Proceeds from the competition will go to their partner organization, Cartwheel Foundation, a non-stock, non-profit organization that aims to nurture Filipino indigenous heritage through relevant education. Since its inception in 1999, Cartwheel has extended assistance to approximately 11,000 indigenous peoples all over the Philippines and has produced over 776 pre-school graduates, 229 adult learners, and 64 college graduates from across the nation, with most of them becoming movers in their respective communities or in the IP sector on the whole.
“One , two, three. One, two, three.” With all of these, it makes a lot of sense to me now why my P.E. teacher kept on counting over and over again for my classmates and I to fully learn and master the Philippine Folk Dances.
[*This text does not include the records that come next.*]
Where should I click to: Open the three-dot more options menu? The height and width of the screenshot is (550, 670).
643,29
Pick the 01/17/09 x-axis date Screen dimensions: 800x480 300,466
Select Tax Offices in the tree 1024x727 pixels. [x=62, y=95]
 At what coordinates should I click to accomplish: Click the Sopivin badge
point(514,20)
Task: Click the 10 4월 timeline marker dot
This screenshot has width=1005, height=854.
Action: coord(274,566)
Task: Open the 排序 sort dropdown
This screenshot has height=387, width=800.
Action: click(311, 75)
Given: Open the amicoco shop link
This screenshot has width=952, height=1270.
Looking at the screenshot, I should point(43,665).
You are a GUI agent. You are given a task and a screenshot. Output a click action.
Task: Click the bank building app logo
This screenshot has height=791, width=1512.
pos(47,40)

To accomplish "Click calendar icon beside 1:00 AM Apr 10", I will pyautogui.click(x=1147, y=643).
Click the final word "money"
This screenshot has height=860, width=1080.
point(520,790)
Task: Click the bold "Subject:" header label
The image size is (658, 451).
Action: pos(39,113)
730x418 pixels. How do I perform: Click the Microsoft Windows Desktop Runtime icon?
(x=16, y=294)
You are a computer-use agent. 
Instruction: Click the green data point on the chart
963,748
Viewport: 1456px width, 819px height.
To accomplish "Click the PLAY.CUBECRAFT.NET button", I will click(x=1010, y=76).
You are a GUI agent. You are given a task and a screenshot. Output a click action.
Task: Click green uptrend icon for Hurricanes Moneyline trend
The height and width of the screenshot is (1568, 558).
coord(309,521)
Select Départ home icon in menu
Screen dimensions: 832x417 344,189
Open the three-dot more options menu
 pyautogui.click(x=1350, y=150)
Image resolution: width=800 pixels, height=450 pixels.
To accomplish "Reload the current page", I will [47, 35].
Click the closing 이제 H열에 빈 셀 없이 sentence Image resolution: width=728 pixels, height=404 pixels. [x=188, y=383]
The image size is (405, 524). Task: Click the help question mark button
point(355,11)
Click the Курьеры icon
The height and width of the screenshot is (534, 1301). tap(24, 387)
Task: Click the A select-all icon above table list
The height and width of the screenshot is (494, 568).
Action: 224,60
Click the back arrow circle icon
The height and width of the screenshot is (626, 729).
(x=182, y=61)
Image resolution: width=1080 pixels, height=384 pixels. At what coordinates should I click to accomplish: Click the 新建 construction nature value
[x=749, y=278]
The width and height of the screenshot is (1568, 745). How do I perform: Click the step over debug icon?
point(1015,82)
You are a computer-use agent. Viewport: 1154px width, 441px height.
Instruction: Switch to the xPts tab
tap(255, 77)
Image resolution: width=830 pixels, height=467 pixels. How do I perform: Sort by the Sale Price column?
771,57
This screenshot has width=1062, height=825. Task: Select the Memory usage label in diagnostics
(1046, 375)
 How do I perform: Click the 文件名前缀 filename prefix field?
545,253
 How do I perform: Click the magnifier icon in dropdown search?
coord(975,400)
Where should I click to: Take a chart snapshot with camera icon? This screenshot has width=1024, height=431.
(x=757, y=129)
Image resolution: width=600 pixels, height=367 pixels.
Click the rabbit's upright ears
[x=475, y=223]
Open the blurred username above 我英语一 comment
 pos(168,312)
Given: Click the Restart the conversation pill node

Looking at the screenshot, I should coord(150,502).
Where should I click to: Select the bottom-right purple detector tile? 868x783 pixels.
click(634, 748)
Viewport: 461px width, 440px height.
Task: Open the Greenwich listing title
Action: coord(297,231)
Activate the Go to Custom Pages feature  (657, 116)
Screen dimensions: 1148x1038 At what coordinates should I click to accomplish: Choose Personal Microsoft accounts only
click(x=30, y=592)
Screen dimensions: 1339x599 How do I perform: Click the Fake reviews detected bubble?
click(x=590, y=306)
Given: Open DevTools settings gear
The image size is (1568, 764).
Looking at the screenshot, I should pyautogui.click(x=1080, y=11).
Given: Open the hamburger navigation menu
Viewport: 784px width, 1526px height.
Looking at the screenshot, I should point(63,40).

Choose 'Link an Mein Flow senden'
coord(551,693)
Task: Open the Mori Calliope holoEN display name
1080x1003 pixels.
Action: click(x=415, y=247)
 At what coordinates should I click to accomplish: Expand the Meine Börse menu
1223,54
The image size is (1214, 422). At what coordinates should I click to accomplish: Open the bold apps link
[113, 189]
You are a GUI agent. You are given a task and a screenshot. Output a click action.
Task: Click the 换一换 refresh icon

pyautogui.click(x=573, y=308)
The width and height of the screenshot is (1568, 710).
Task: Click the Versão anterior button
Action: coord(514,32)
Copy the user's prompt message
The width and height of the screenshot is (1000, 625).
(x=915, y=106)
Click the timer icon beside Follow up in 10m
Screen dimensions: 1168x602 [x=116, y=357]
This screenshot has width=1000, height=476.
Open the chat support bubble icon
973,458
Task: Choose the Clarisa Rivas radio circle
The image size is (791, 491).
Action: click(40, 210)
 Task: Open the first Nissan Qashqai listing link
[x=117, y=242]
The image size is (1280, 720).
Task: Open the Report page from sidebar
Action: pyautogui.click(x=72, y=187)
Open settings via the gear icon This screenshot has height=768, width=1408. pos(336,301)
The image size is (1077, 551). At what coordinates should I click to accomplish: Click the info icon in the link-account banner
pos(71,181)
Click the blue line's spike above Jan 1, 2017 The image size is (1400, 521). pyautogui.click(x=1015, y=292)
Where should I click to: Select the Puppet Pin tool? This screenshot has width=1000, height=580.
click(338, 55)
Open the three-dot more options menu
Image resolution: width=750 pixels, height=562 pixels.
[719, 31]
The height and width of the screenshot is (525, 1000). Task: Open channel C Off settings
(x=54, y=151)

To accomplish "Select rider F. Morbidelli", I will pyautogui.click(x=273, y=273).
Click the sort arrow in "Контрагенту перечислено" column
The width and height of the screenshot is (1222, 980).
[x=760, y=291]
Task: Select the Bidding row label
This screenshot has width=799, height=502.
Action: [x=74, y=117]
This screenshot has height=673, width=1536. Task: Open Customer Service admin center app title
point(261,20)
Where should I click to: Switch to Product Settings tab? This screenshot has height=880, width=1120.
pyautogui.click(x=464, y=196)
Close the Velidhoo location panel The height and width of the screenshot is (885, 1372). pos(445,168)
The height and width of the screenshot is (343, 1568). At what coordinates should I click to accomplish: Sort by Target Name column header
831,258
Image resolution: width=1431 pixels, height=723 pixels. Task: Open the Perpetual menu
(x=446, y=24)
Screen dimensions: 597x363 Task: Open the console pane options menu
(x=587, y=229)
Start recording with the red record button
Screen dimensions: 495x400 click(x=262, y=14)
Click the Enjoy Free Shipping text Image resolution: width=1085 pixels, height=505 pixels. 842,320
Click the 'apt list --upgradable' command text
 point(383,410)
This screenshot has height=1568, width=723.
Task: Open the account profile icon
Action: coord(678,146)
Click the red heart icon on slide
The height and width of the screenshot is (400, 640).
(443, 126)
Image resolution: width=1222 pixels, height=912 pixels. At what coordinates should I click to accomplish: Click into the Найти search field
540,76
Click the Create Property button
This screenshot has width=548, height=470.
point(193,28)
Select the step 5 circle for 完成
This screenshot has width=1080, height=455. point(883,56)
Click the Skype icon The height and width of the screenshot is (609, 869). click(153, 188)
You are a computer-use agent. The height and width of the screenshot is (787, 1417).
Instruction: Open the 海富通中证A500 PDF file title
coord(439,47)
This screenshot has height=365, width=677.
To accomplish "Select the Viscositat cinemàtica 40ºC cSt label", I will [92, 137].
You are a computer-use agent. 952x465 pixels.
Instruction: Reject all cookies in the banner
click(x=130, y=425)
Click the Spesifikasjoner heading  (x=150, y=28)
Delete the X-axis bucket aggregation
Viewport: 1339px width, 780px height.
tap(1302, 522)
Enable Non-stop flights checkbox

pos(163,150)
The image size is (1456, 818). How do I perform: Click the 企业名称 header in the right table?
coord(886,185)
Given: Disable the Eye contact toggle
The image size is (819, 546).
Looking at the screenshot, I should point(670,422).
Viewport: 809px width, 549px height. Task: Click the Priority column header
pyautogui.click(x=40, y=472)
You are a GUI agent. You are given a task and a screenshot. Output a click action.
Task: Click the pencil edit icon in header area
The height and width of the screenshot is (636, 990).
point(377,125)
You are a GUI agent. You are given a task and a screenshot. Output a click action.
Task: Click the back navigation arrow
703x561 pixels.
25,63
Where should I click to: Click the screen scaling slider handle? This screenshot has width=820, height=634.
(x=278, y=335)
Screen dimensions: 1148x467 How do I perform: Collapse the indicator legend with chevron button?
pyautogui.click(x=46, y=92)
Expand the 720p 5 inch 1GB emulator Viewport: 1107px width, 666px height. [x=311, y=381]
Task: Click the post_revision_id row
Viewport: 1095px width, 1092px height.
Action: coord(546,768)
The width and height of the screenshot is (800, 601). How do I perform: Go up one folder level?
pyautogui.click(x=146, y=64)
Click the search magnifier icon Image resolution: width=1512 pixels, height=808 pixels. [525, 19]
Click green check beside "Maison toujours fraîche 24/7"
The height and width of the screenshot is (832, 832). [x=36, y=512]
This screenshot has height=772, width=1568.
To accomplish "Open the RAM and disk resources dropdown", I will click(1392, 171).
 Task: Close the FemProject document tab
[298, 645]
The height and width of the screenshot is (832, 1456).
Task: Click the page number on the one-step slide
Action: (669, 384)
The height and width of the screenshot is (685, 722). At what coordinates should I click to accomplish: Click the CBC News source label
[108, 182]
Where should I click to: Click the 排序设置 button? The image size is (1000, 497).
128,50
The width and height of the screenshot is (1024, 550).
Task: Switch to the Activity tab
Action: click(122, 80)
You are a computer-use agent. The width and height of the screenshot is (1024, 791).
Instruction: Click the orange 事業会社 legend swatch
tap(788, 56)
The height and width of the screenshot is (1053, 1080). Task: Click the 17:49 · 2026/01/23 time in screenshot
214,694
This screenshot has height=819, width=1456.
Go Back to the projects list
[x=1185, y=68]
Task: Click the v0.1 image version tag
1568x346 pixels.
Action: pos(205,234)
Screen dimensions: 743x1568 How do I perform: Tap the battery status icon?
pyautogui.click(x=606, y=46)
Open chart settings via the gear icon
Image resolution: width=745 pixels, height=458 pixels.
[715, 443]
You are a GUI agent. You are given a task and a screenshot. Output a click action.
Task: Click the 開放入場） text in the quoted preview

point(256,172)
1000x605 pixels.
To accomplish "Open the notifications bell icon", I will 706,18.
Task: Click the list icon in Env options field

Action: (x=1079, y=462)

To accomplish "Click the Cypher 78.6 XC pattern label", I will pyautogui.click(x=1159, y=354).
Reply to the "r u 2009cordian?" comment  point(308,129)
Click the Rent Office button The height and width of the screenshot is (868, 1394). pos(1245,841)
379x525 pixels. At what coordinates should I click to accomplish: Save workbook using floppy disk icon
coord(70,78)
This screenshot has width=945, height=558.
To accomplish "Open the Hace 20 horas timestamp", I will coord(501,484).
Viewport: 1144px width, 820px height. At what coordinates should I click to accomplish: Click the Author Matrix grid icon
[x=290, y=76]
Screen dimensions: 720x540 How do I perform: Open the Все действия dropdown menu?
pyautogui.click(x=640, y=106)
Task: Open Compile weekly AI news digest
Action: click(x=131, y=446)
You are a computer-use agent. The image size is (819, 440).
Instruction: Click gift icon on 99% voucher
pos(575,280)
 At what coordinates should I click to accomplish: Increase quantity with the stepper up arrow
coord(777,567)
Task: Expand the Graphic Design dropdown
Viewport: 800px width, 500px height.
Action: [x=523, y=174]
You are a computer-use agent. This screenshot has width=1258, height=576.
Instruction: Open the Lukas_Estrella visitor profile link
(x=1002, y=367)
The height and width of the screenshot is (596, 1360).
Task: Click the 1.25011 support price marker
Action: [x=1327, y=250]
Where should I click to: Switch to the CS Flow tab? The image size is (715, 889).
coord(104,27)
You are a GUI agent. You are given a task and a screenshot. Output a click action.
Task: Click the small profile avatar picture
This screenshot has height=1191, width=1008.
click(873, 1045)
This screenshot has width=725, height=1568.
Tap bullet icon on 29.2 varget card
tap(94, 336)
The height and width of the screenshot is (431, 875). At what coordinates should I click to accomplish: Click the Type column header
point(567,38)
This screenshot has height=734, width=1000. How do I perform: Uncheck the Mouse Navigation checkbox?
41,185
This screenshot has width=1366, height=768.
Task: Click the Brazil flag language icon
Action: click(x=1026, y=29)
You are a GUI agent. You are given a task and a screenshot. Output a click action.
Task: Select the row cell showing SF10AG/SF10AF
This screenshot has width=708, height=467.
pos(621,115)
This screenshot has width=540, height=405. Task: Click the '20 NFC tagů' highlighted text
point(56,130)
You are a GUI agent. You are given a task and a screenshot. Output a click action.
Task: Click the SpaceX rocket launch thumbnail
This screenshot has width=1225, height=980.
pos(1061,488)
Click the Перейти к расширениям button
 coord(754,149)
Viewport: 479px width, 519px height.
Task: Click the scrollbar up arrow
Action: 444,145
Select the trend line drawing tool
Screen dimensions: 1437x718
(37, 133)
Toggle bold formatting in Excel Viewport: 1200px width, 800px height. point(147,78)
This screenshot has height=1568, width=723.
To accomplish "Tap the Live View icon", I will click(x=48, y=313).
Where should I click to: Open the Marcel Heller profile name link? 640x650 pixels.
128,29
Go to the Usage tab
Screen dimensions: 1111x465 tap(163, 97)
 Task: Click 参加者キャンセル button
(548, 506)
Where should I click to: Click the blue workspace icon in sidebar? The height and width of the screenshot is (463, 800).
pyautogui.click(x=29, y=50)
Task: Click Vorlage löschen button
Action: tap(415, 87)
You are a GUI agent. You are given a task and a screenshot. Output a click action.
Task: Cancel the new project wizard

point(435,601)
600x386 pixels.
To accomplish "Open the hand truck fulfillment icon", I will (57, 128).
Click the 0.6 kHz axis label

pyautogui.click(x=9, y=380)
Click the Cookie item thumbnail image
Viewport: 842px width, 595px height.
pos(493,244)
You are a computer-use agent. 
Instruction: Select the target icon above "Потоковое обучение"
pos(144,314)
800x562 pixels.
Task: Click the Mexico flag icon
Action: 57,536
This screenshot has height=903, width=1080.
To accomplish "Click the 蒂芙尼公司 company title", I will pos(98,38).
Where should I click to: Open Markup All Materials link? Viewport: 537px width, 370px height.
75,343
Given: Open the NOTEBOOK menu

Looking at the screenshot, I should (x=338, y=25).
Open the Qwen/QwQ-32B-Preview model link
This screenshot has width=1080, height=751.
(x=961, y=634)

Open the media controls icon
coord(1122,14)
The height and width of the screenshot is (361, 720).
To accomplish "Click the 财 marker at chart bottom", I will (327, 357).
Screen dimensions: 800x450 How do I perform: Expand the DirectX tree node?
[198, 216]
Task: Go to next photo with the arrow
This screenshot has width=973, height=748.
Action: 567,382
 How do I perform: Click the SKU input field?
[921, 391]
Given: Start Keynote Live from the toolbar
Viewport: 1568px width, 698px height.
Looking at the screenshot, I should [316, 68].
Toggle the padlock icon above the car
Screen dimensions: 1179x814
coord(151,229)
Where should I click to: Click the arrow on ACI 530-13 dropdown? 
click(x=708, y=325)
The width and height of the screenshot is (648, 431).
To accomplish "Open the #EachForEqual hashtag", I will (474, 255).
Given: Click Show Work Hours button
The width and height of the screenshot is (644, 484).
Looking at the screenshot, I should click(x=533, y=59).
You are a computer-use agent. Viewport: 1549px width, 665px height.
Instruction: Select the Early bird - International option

I used to wonder where and when I could use them but now that I’m part of Agtan PH and as a Filipino, I’m glad I got to learn them. Just by merely dancing them in our homes at any time of the day, at any day of the week, while showing and sharing them with our families and friends through video calls, it is already a form of celebration, preservation, and promotion of our culture and identity. Through this contest, as one nation, let us celebrate the beauty of our culture, one Indak at a time.